The questioner spoke again. He could not be seen and his voice came as a hoarse whisper that seemed to fill the room, coming from no direction and every direction. ‘What is your desire?’
‘To join you.’
‘What gives light?’
‘Reason.’
‘What gives darkness?’
‘God.’
‘How do you apprehend this?’
‘With reason.’
‘What is your name?’
The naked man answered again. His voice was strong in the room, echoing from the marble and from the magnificent gold mosaics of the dome.
Another voice, also a whisper, echoed mysteriously about the great chamber. ‘What protects the weak?’
‘The law.’
‘What is above the law?’
‘Reason.’
‘What is your name?’
The man answered. He stood quite still. He was a tall man and well muscled. He did not seem uncomfortable with his nakedness.
A third voice whispered. ‘What is death?’
‘Nothing.’
Silence.
Real silence. No windows opened to the outside world in this extraordinary place. The doors by which the naked man had entered were of bronze, doors so heavy that it had taken all his strength to close them on the night.
It was October outside. In this room it could be any season, any hour, any year.
One of the whispers sounded. ‘Kill him.’
Silence again.
The man expected this, yet he felt a crawling fear within him. He kept his face rigid. He was being judged.
‘Why did you come here?’
‘To serve you.’
‘Whom do we serve?’
‘Reason.’
‘What bounds does reason have?’
‘None.’
‘Kill him.’
‘Kill him.’
The third voice did not sound.
Europe was rife with secret societies, most imitating the Masons, all offering a man the secret pride of belonging to a privileged group. Some, like the Rosati, were harmless, devoted to poetry and wine. Others, like the Illuminati, had more sinister purposes.
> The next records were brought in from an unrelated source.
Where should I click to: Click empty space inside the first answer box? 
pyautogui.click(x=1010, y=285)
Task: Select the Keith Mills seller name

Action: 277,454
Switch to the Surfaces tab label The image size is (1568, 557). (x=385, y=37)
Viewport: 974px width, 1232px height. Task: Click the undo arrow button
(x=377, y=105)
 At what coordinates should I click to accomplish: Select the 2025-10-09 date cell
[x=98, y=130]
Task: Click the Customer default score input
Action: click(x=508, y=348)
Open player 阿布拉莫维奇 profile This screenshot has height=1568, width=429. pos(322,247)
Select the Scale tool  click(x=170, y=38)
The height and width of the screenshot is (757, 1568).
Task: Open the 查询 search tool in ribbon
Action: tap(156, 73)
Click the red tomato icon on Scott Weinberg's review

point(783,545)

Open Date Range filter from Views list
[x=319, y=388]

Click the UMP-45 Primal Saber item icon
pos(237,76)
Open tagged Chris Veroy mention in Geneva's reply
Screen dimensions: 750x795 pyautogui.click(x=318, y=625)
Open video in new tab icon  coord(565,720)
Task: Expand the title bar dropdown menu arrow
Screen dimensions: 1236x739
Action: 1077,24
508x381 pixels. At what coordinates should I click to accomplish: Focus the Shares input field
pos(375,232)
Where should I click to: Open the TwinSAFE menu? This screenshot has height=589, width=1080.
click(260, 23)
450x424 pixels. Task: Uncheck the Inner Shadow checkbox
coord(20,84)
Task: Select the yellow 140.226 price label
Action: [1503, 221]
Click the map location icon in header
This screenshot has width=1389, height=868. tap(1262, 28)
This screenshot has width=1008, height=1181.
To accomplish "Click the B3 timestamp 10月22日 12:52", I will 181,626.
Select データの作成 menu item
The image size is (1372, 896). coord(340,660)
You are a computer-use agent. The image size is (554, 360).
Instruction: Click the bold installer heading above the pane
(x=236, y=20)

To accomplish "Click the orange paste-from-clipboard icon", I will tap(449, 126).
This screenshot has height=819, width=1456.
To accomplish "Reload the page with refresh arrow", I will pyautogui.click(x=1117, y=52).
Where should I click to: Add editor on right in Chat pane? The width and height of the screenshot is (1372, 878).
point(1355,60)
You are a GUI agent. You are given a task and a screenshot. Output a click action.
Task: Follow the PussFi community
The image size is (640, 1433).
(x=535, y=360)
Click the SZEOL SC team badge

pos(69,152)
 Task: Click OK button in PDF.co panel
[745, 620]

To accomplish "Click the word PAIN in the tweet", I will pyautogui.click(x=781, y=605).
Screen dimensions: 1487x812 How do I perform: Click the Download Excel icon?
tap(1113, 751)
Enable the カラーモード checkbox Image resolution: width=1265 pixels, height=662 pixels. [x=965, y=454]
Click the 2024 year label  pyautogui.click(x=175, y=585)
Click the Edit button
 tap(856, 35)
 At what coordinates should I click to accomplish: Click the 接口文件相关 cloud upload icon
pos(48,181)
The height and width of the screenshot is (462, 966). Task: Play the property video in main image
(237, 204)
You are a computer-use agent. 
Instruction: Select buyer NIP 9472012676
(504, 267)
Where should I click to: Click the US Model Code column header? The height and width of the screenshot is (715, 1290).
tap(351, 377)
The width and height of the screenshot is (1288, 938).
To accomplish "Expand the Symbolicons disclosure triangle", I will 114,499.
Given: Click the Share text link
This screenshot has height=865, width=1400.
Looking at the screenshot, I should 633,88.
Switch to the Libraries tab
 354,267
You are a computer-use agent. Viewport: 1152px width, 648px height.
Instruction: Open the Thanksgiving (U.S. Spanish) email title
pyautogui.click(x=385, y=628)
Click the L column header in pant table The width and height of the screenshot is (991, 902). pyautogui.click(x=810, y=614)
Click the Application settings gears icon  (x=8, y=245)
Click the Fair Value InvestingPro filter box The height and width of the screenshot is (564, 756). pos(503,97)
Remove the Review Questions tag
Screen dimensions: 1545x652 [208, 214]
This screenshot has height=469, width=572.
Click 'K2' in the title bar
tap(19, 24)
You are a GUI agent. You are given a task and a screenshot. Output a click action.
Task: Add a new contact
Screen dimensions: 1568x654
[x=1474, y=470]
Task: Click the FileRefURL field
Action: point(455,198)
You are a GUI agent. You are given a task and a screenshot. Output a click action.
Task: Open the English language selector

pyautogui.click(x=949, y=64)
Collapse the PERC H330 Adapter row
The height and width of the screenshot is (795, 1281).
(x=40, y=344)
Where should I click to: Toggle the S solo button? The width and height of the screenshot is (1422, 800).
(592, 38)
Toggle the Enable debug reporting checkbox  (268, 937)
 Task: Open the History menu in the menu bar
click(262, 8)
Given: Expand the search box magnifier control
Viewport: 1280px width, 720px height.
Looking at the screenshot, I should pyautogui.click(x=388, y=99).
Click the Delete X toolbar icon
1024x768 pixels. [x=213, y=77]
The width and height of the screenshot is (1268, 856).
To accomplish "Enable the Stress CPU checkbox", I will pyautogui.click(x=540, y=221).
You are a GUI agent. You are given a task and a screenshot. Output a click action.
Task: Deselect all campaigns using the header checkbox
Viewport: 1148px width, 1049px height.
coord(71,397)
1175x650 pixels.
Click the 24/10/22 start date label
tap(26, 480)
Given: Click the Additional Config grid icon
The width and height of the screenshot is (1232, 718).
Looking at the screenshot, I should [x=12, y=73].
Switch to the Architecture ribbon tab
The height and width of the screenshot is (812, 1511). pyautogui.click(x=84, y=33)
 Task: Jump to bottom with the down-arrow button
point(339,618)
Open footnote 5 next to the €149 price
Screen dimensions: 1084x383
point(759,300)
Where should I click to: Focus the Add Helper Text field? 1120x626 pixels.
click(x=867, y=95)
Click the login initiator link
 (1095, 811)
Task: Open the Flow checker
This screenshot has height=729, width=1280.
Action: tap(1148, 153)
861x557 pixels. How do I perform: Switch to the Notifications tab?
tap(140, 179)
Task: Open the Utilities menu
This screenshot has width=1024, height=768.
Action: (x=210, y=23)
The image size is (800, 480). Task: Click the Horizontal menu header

Yet this gathering, in this strange marble hall that was like a mausoleum awaiting its dead, was a secret society within a secret society. These were the Fallen Angels of the Illuminati.
The Illuminati had come from Germany where the princes and dukes had persecuted the movement and driven it south to France where, in the ferment of revolution, the ‘Illuminated Ones’ had found a home. It was said that more than half the leaders of the revolution belonged to the Illuminati, that the achievements of the revolution had been planned, not in political meetings, but in the secret halls of the society. It was rumoured that the Illuminati were spreading like an unseen stain throughout the civilized world.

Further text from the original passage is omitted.